• [What the task asks]: Out of the material that follows, write out exactly the lines from the line with "Task: Click the Rechtsform chevron arrow icon" to the line with "Task: Open the SwifDoo-Pro", both ends included, and no others.

● ● ● ● ● ● ●

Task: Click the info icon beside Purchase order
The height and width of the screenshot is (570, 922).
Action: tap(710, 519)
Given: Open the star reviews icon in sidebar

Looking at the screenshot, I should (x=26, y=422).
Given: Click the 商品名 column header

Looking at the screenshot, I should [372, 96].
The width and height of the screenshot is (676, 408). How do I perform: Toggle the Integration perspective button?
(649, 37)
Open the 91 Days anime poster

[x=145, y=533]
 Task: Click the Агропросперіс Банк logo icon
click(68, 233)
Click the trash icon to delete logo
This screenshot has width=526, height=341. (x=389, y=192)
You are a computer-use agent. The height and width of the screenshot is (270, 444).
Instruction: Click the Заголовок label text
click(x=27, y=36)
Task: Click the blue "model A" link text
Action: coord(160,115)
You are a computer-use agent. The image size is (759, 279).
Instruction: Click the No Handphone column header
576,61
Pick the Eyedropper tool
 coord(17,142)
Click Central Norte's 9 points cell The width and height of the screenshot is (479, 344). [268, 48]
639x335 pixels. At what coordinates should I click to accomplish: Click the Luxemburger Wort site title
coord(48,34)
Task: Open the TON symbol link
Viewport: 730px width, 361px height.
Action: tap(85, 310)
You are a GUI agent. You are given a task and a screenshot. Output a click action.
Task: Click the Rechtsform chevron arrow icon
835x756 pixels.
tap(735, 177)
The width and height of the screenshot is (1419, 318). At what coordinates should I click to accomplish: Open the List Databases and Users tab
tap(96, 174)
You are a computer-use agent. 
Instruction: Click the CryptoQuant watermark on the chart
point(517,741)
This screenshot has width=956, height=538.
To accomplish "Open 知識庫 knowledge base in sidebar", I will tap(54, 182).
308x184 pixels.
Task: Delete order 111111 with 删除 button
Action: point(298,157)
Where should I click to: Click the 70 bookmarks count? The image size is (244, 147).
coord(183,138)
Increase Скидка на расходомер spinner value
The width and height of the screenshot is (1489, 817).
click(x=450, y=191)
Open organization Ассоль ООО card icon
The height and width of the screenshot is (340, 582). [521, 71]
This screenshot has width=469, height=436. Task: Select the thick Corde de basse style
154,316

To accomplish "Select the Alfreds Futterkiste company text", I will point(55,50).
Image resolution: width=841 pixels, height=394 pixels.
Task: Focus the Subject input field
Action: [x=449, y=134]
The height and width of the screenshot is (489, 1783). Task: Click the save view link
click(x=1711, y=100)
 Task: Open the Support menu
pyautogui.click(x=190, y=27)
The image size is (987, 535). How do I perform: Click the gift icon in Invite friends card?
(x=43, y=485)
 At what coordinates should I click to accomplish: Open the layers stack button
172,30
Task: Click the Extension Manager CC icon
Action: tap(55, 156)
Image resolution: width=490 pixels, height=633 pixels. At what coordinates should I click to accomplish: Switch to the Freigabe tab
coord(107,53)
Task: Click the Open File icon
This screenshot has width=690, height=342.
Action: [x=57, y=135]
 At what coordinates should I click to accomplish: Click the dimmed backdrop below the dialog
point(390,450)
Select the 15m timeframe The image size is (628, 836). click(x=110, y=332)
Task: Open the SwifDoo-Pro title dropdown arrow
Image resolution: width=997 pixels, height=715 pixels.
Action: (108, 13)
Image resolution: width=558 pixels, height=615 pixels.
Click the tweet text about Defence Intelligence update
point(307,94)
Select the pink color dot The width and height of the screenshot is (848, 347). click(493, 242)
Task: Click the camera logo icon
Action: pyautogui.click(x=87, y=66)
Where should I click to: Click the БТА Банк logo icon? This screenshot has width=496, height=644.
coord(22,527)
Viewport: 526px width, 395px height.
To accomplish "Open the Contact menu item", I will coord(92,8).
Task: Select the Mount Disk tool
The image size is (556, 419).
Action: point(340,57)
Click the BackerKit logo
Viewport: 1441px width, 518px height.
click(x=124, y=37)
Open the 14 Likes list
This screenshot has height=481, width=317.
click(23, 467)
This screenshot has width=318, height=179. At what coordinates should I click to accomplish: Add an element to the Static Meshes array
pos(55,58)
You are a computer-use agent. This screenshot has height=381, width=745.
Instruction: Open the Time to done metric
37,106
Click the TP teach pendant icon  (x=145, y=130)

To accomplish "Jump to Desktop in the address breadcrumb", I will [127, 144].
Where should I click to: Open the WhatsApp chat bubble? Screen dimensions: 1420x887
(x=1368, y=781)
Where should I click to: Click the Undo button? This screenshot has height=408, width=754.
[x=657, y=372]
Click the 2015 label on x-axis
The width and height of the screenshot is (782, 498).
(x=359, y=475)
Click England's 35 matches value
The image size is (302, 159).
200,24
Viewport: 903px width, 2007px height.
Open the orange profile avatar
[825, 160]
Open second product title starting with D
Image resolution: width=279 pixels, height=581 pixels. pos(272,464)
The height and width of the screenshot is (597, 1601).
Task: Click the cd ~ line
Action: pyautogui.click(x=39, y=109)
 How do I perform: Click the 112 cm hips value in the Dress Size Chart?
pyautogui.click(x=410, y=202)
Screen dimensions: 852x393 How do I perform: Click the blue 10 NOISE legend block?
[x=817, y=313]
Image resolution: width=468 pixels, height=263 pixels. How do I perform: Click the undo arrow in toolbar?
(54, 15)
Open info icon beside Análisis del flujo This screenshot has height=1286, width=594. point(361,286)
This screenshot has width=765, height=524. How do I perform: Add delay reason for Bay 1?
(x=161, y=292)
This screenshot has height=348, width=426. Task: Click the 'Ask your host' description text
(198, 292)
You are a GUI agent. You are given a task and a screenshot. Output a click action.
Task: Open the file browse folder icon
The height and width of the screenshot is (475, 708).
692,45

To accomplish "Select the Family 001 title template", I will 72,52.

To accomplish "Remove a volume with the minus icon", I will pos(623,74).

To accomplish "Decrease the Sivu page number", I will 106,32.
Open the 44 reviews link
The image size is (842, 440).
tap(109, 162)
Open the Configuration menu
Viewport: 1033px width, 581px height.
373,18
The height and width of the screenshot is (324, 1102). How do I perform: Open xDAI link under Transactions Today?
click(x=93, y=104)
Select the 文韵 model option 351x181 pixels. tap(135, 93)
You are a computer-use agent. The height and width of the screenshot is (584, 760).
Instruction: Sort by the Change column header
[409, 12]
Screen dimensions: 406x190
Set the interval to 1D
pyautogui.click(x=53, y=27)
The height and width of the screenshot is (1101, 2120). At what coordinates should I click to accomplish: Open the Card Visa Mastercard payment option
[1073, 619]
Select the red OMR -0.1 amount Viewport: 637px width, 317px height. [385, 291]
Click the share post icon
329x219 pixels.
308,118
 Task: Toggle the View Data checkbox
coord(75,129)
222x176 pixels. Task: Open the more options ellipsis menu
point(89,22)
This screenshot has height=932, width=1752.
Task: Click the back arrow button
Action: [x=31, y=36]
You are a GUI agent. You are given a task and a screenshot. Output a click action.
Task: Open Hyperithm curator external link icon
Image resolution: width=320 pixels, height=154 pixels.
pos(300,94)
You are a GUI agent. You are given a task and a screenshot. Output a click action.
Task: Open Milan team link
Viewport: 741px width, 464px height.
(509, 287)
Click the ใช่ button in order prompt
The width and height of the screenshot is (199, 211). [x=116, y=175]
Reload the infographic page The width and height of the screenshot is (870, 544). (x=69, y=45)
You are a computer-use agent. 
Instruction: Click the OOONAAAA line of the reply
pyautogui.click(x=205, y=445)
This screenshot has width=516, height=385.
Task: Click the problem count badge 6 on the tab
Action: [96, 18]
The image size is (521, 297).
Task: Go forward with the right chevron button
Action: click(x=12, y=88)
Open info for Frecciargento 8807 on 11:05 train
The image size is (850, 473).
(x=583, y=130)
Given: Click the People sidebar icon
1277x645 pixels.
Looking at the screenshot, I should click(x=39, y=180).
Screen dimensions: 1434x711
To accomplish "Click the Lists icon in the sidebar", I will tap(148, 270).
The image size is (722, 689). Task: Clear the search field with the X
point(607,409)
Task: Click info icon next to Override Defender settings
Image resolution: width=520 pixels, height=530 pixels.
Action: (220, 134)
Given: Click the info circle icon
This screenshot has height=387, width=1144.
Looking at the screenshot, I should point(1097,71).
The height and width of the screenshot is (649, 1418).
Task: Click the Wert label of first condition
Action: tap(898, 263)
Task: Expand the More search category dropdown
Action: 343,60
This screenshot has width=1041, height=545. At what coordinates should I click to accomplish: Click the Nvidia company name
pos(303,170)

● ● ● ● ● ● ●

• [Completed task]:
Task: Click the Rechtsform chevron arrow icon
835x756 pixels.
tap(735, 177)
The width and height of the screenshot is (1419, 318). At what coordinates should I click to accomplish: Open the List Databases and Users tab
tap(96, 174)
You are a computer-use agent. 
Instruction: Click the CryptoQuant watermark on the chart
point(517,741)
This screenshot has width=956, height=538.
To accomplish "Open 知識庫 knowledge base in sidebar", I will tap(54, 182).
308x184 pixels.
Task: Delete order 111111 with 删除 button
Action: point(298,157)
Where should I click to: Click the 70 bookmarks count? The image size is (244, 147).
coord(183,138)
Increase Скидка на расходомер spinner value
The width and height of the screenshot is (1489, 817).
click(x=450, y=191)
Open organization Ассоль ООО card icon
The height and width of the screenshot is (340, 582). [521, 71]
This screenshot has width=469, height=436. Task: Select the thick Corde de basse style
154,316

To accomplish "Select the Alfreds Futterkiste company text", I will point(55,50).
Image resolution: width=841 pixels, height=394 pixels.
Task: Focus the Subject input field
Action: [x=449, y=134]
The height and width of the screenshot is (489, 1783). Task: Click the save view link
click(x=1711, y=100)
 Task: Open the Support menu
pyautogui.click(x=190, y=27)
The image size is (987, 535). How do I perform: Click the gift icon in Invite friends card?
(x=43, y=485)
 At what coordinates should I click to accomplish: Open the layers stack button
172,30
Task: Click the Extension Manager CC icon
Action: tap(55, 156)
Image resolution: width=490 pixels, height=633 pixels. At what coordinates should I click to accomplish: Switch to the Freigabe tab
coord(107,53)
Task: Click the Open File icon
This screenshot has width=690, height=342.
Action: [x=57, y=135]
 At what coordinates should I click to accomplish: Click the dimmed backdrop below the dialog
point(390,450)
Select the 15m timeframe The image size is (628, 836). click(x=110, y=332)
Task: Open the SwifDoo-Pro title dropdown arrow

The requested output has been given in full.